Obviously, those suffering from Wernicke's aphasia are not able to function in society, since they effectively can't say or understand anything. I don't think matching the performance of humans who have mental deficiencies so serious that they are unable to function really counts as being "close to human quality".

> I imagine that what the authors call “coherence” is weaker than what you are referring to

I had two specific things in mind as "coherence" failures:

- Gimli kills an orc, and then is said to have not taken part in the battle.

- The sentence "When they finally stopped, they lay defeated and lifeless for miles and miles." In context, the referent of "they" can only be the two orcs that attempted to overwhelm Aragorn. But it isn't possible for two dead orcs to cover "miles and miles" of terrain. If this had been written by a human, I would assume that what the writer had in mind, but failed to achieve, was to use "they" to refer to everyone taking part in the battle; I can't really make that assumption here. That sentence needs to use nouns, not pronouns, because its context doesn't allow for the pronouns.

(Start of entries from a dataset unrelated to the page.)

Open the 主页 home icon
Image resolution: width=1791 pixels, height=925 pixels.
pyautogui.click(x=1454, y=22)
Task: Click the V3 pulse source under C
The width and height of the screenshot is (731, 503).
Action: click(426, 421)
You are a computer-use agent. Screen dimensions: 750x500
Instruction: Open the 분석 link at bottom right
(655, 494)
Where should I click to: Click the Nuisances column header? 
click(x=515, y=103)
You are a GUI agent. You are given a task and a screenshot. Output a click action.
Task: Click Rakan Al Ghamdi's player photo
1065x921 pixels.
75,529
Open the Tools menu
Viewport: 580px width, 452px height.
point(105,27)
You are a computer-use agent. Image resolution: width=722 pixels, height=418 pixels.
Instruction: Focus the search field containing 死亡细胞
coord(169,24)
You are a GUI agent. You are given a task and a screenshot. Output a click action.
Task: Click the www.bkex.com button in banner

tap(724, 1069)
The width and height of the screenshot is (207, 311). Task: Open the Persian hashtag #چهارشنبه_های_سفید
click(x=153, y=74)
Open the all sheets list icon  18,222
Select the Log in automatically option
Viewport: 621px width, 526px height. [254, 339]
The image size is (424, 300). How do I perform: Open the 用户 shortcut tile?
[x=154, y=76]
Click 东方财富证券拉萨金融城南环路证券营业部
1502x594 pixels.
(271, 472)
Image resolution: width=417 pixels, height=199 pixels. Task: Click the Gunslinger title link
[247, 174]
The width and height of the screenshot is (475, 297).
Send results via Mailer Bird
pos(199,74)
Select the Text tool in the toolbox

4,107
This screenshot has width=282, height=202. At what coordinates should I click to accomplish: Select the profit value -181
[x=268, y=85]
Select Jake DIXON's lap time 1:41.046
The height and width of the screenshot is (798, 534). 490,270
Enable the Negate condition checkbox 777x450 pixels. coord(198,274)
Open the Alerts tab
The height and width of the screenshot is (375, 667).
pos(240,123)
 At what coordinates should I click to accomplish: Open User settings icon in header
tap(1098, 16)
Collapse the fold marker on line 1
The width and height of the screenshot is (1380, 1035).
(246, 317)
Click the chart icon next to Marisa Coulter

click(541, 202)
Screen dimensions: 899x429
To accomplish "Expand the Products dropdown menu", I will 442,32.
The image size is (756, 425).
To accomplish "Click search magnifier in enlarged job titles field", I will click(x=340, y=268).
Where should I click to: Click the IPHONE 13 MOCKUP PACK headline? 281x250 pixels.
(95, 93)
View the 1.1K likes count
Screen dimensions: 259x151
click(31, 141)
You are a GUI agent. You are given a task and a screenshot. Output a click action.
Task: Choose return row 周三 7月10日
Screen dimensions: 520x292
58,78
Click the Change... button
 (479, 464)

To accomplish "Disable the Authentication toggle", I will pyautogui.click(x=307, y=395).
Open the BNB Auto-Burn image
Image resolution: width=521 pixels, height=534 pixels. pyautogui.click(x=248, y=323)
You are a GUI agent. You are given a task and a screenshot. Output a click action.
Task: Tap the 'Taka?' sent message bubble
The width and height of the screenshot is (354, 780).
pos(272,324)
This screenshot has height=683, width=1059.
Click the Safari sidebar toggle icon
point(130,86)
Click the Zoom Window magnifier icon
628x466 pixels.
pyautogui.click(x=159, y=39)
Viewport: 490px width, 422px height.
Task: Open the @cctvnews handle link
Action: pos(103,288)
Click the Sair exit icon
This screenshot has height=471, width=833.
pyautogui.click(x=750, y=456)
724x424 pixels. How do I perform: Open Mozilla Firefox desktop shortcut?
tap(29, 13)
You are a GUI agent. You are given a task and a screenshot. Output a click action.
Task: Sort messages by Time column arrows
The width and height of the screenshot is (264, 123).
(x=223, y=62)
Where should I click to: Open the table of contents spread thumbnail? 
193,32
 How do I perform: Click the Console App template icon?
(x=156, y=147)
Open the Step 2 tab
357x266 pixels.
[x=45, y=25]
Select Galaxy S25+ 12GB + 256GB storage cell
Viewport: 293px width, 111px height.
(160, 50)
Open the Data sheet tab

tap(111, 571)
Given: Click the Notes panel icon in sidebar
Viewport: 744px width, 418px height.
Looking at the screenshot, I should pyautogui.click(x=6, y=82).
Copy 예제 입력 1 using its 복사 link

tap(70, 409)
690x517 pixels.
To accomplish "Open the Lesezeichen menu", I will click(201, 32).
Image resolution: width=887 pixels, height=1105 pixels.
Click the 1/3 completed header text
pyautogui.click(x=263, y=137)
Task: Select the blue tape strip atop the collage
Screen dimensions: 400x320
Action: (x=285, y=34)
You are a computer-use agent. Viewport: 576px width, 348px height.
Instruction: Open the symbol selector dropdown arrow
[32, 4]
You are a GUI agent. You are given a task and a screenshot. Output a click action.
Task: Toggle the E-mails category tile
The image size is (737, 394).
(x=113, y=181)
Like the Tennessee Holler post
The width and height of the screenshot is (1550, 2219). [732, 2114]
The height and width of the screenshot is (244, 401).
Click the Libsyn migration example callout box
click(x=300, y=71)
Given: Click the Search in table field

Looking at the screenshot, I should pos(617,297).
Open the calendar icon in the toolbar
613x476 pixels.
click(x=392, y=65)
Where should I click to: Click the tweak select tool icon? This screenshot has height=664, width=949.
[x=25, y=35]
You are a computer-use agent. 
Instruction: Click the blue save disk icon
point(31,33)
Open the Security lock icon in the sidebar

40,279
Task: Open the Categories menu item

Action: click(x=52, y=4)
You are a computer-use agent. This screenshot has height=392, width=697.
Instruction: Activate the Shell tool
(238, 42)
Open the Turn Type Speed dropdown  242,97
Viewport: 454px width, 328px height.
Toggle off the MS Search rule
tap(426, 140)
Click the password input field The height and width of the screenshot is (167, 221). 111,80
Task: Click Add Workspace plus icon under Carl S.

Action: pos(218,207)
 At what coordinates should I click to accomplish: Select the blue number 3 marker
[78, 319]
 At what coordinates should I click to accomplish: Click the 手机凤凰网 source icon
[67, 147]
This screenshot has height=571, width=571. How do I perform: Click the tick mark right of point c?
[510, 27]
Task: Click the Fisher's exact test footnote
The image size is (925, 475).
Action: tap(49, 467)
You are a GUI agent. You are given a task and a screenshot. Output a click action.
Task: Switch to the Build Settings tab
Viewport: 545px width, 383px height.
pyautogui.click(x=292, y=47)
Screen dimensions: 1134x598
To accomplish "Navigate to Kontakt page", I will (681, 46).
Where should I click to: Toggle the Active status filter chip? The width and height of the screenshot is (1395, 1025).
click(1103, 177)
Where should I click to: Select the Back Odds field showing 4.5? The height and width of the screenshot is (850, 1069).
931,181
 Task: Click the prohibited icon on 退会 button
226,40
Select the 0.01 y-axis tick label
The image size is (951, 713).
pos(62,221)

Huh. Likening current NN limitations to aphasia is actually a brilliant insight.
I'm an impatient reader and I skip parts I think don't matter to the story, like what exactly happens in a fight, or descriptions of clothing. I didn't notice any of the errors you mentioned.

For example, on the «“You are in good hands, dwarf,” said Gimli» part, I pattern-matched to [boisterous protagonist remark] when I saw the opening quote, and skipped until after the dot.

My point is: to a reader like me, this "filler" (that's not the right word, but you get what I mean) could be machine-generated and I would barely notice it. I guess an author could concentrate on writing the "important parts" and let the machine "fill up the gaps".

That filler is in there for other audience members. I think of clothing descriptions as filler too, but I remember Brandon Sanderson mentioning how female draft readers for Mistborn kept objecting to him that he wasn't going into enough detail about what the protagonist was wearing.

You may not notice that text you didn't want to read anyway is just random self-contradicting gibberish, but someone wanted to read that part of it, and they will notice.

Perhaps Gimli is talking to himself reassuringly before battle

I kid, but the human mind has this extreme capacity for filling in the blanks and re-adjusting plain contradictions into something coherent.

It's a little bit how I'm able to imagine these epic stories from Dwarf Fortress' Legends mode (unfortunately can't provide any relevant links right now).

This is basically indistinguishable from my own level of coherence.
This bit is also confusing.

> “You are in good hands, dwarf,” said Gimli

The line reads as though they are talking to a dwarf, when actually Gimli is the dwarf.